The NPA, in its contribution to the reform agenda, is pursuing a strategy of port automation and infrastructure upgrades. Key initiatives include automating the billing system and Ship Entry Notice process, and collaborating with Trucks Transit Parks to electronically manage over 70,000 port-bound trucks. These measures aim to mitigate traffic congestion, particularly around Apapa, a notorious bottleneck. Furthermore, the NPA is undertaking pilot infrastructure modernization projects at the Lagos and Tin Can Island ports and collaborating with the International Maritime Organisation to implement a Port Community System. This system will digitally connect all stakeholders, streamlining communication and expediting cargo handling.
Both the NSC and NPA emphasize the critical role of private sector investment in realizing Nigeria’s port reform ambitions. They believe that terminal operators need to modernize their facilities, government agencies need to harmonize their procedures, and the private sector needs to invest in infrastructure and supply chain innovation. This collaborative approach, they argue, is essential to achieving the desired improvements in port efficiency and competitiveness. The NSC particularly stressed the urgency of these reforms in the context of the AfCFTA, warning that Nigeria risks being marginalized if its ports remain uncompetitive.

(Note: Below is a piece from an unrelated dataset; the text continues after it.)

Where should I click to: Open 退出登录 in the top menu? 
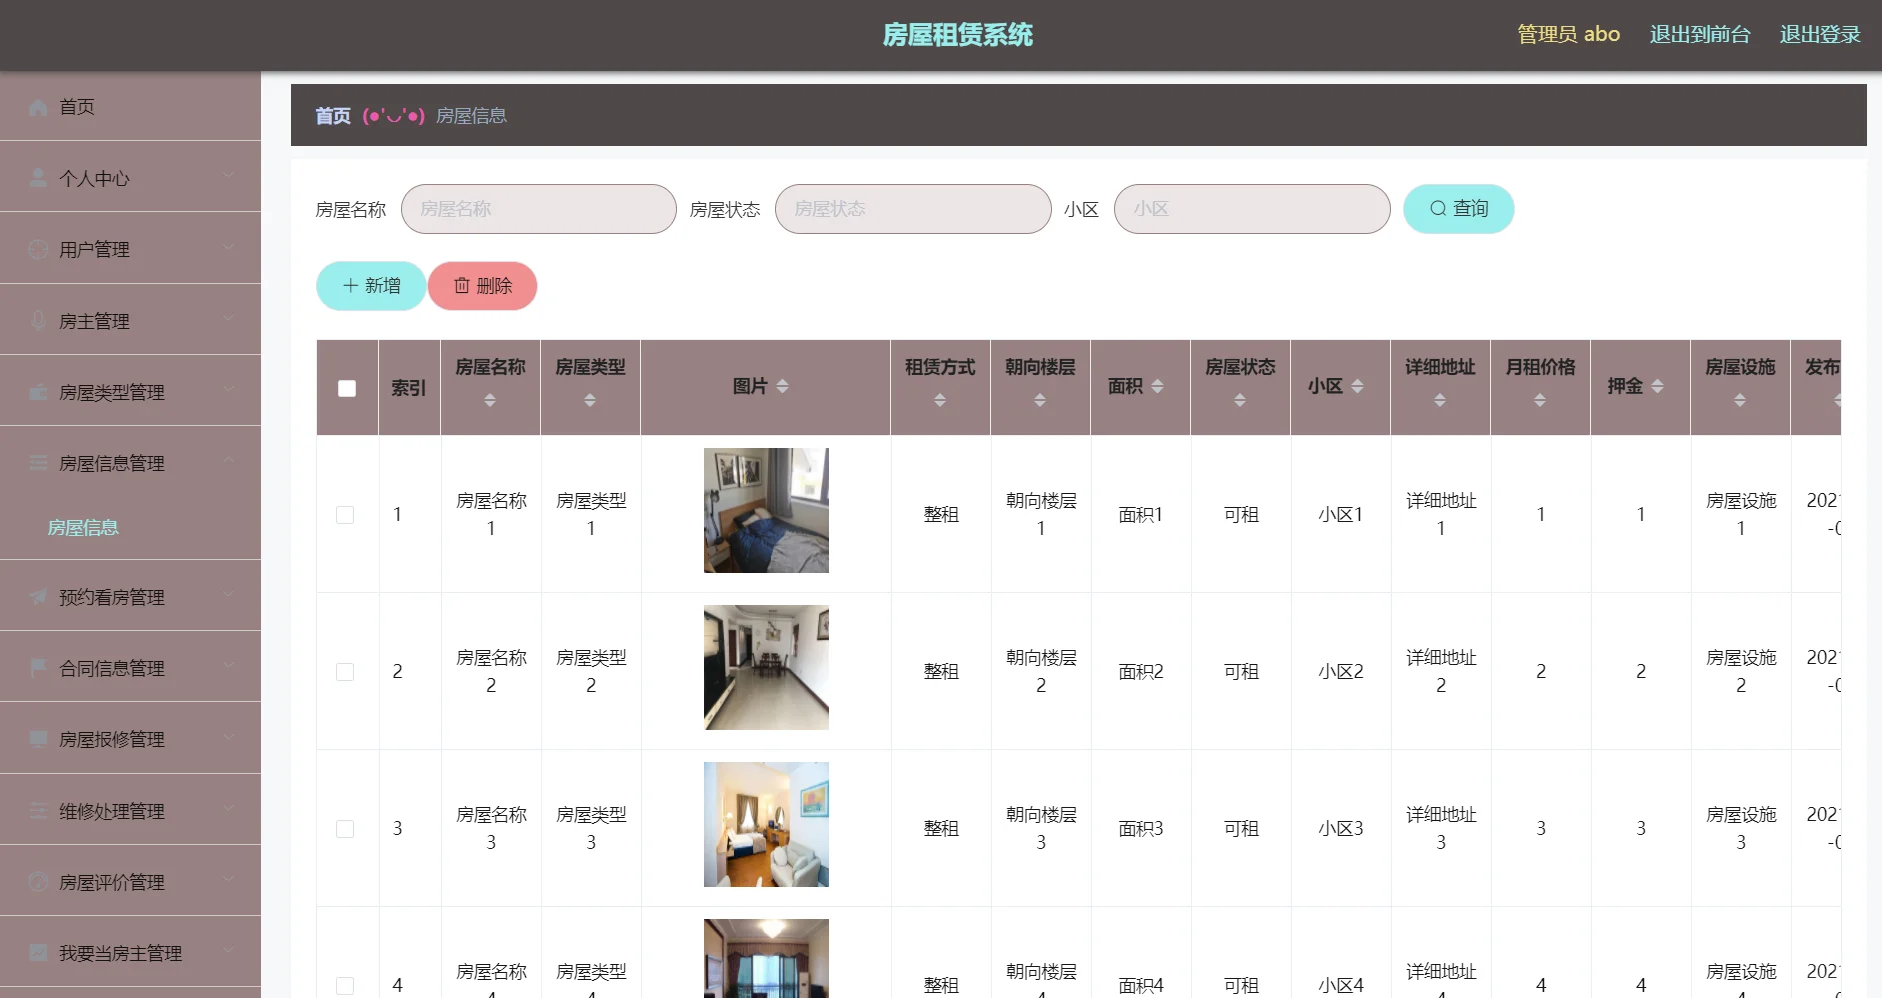1819,33
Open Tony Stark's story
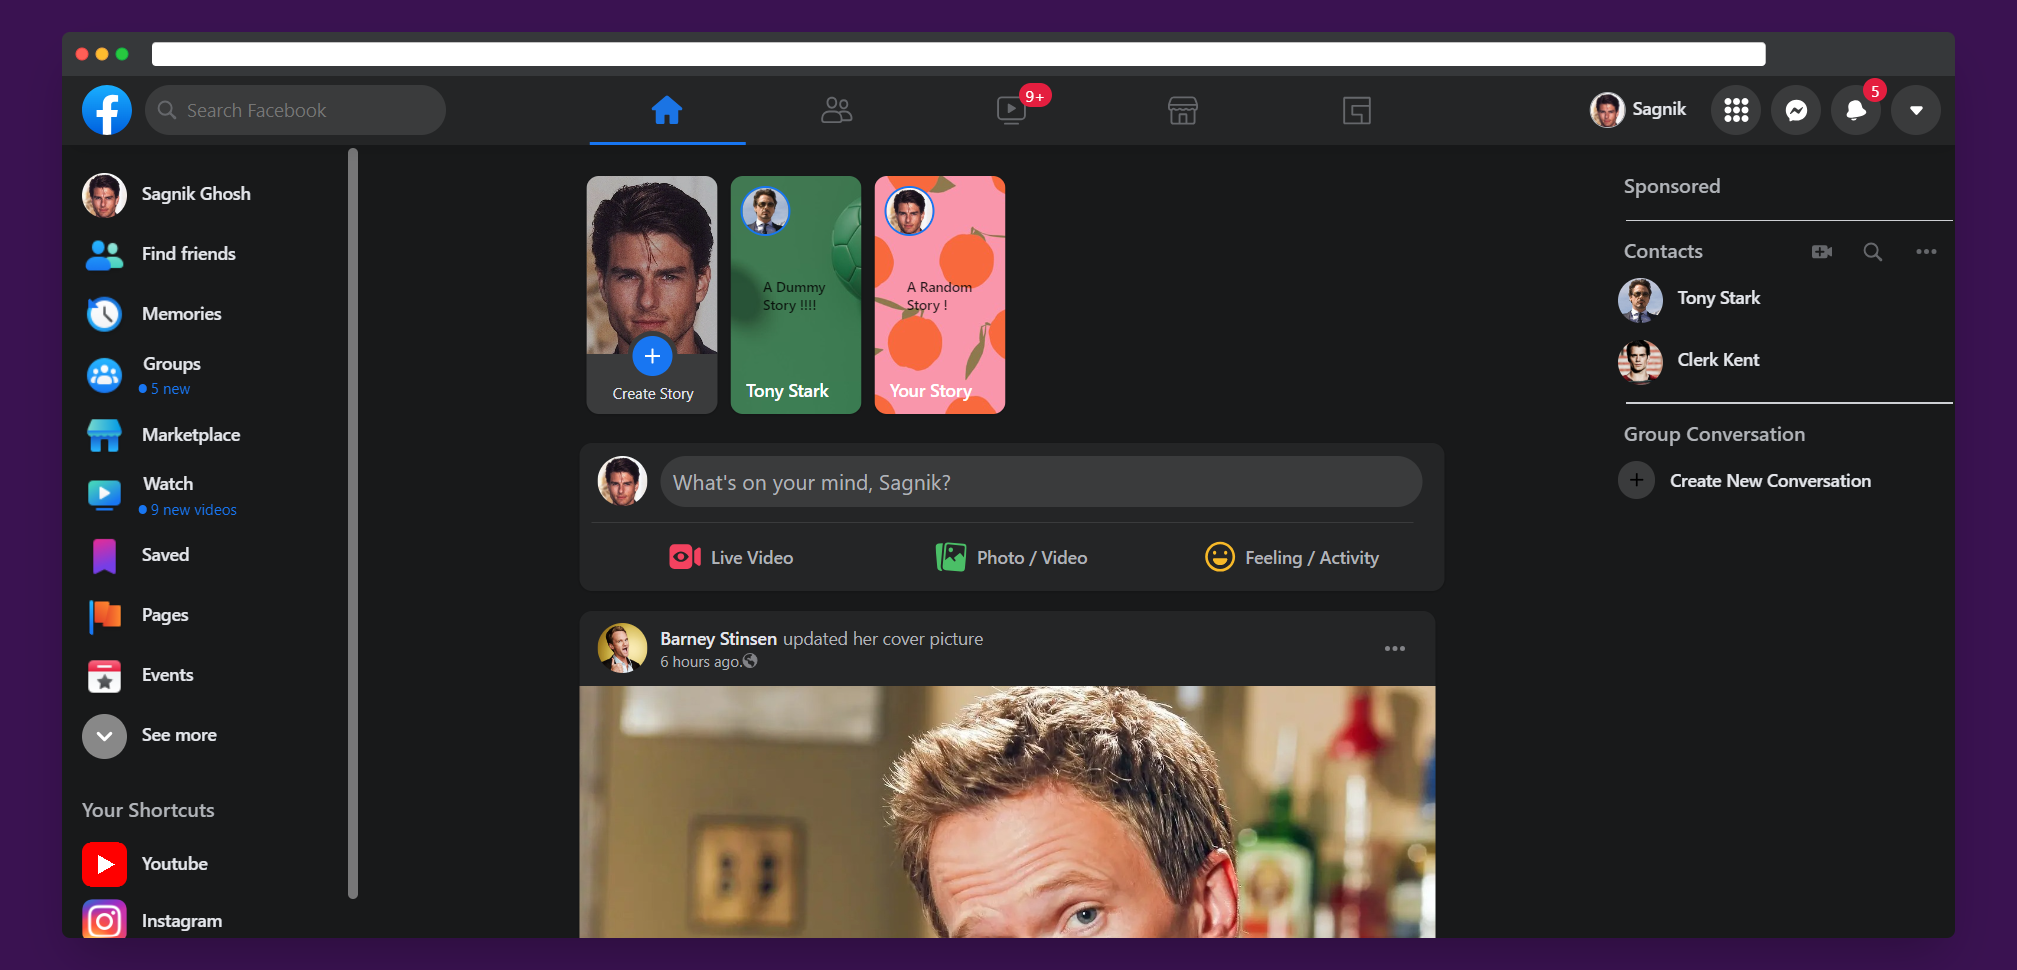 coord(795,294)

The call for legislative action to solidify the reform efforts is also a key aspect of the ongoing dialogue. The NSC has urged the National Assembly to pass the Port Economic Regulation Bill, arguing that this legislation will provide the necessary legal framework to institutionalize fairness, transparency, and efficiency in port operations. This legal backing, they believe, will provide a stable and predictable environment for investment and operations, further contributing to the long-term viability of the port sector.
However, challenges remain. Stakeholders, including the LCCI, have expressed concerns about multiple levies imposed on businesses, particularly importers, by maritime agencies. They caution that regulators should not prioritize revenue generation over facilitating trade and economic growth. The absence of the Nigeria Customs Service (NCS) from the LCCI stakeholders’ forum also drew criticism, highlighting the importance of engaging all key players in the reform process. The effectiveness of the proposed reforms hinges on the commitment of all stakeholders to collaborate and implement the necessary changes, ensuring that Nigeria’s ports become a catalyst for economic growth and its successful integration into the AfCFTA.
The NSC and NPA’s appeal for stronger public-private partnerships represents a crucial step towards addressing the deep-rooted inefficiencies that have long plagued Nigeria’s ports. By implementing comprehensive reforms, embracing automation and digitization, and fostering a collaborative approach among all stakeholders, Nigeria can transform its ports into efficient gateways for trade, unlocking the immense potential of the AfCFTA and driving sustainable economic growth. The successful implementation of these reforms will require sustained commitment, effective regulation, and a shared vision for the future of Nigeria’s maritime sector. The urgency of these reforms is underscored by the potential of the AfCFTA, an opportunity that Nigeria cannot afford to miss due to the persistent inefficiencies in its port system.